Oxygen in ships and stations: Ships and Stations can be built airtight, allowing you to pressurize them and walk around in the station or ship without a helmet. Your oxygen level will be set to zero, indicating that you have no helmet on, and you breath the station's air. Because you are not using suit oxygen, your suit's life support system isn't running and you use power on your suit a lot slower. A useful method of building delicate things is to build the outer walls first, pressurize the room, and then take the helmet off and work inside. Everything can be built by hand, or by a ship mounted welder, but some things are delicate, and an unintentional bump by the ship, will destroy it instantly. The downside of building things by hand is that it take a lot of time to build simply because you have an inventory limit, most things will take multiple trips from the cargo container to what you are building, while a ship mounted welder can pull items directly from the cargo container, making it so that you can build things faster because you don't have to go and restock as often.
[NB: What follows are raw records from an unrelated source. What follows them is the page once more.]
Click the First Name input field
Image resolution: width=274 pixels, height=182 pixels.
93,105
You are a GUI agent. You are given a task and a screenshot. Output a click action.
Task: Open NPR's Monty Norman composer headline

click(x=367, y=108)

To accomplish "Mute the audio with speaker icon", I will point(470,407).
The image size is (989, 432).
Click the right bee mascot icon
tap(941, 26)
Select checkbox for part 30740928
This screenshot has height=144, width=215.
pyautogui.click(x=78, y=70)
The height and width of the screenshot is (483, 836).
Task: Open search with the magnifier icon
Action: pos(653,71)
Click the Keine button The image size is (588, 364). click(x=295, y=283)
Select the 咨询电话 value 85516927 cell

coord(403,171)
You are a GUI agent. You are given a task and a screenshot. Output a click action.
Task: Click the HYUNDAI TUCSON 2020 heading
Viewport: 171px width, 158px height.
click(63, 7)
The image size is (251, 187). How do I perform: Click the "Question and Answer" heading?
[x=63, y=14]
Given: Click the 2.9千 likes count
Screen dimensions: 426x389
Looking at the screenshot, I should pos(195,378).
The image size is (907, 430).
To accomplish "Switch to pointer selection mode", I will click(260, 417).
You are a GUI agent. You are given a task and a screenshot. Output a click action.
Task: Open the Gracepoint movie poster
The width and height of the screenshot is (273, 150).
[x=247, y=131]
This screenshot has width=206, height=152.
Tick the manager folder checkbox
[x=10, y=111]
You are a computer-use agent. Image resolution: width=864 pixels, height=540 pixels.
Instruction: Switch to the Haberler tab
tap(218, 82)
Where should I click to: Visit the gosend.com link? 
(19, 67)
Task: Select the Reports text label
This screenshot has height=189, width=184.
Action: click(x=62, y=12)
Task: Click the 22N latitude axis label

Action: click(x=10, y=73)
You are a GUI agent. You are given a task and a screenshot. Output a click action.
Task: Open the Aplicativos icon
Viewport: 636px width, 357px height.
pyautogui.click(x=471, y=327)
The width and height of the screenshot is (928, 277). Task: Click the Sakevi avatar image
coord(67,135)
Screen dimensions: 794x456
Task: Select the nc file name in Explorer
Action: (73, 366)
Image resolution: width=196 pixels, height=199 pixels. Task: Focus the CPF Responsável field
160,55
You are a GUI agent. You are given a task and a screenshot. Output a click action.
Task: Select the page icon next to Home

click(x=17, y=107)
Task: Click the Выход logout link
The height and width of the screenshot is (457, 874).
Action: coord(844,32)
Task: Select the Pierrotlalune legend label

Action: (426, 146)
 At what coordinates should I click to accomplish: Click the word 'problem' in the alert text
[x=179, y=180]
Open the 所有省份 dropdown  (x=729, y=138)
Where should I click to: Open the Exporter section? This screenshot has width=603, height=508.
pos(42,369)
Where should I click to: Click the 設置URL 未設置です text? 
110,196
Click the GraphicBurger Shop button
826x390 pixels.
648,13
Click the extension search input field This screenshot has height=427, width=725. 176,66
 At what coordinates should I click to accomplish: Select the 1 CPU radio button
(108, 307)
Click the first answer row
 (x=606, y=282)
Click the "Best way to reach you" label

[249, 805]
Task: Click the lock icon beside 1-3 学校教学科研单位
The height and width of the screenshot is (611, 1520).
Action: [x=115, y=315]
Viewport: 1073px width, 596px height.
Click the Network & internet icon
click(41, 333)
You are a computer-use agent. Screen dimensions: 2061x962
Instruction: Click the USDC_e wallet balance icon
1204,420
PvP/PvE: There is limited AI in the game, as in very limited. The turrets on large ships are controlled by the AI, they can be set to shoot at certain items once they get into weapons range. By default they will target other weapons, other engineers and other blocks that are "owned" by an enemy faction. There are automated cargo ships that spawn in the world occasionally, travel a set distance, and then despawn. These are hostile to everyone, and occasionally they will fly near you and shoot up your stuff. That, at present is the limit to PvE, although they are working on improving the AI to include flight plans and active tracking. (at present these automated ships will do limited course corrections, but will frequently fly into asteroids if they can't pathfind around them.) Currently there are several weapon types in the game. Automatic Rifles are the only distance weapons available to the Engineer, although you can still use welders, grinders and drills to damage other engineers. Ship board weapons are interior turrets (which are short range weapons similar to the rifles) Gatling turrets that are longer range rifles. And missile pods, which fire unguided rockets. Small grid ships have access to Gatling guns, and rocket launchers. Which act like their larger ship counter parts, except that they do not track targets like the turrets do, and are incapable of automatic fire. Then there's creative weapons, guided torpedoes, mass projectors, etc. Stuff that in of itself is not a weapon (the torpedoes would have a warhead on them but the rest of the torpedo would be built out of armor and thrusters), but have been turned into weapons by creative engineers. I've seen someone create a wall of armor, put a few mass blocks on it, and then use a series of stacked gravity generators to fling the wall of armor across space, damaging or destroying everything in it's path.
I know they have plans in the next couple of months to have the game for a free weekend, I'll keep yall posted when this is going to happen. Otherwise the going rate for this game is $25 USD.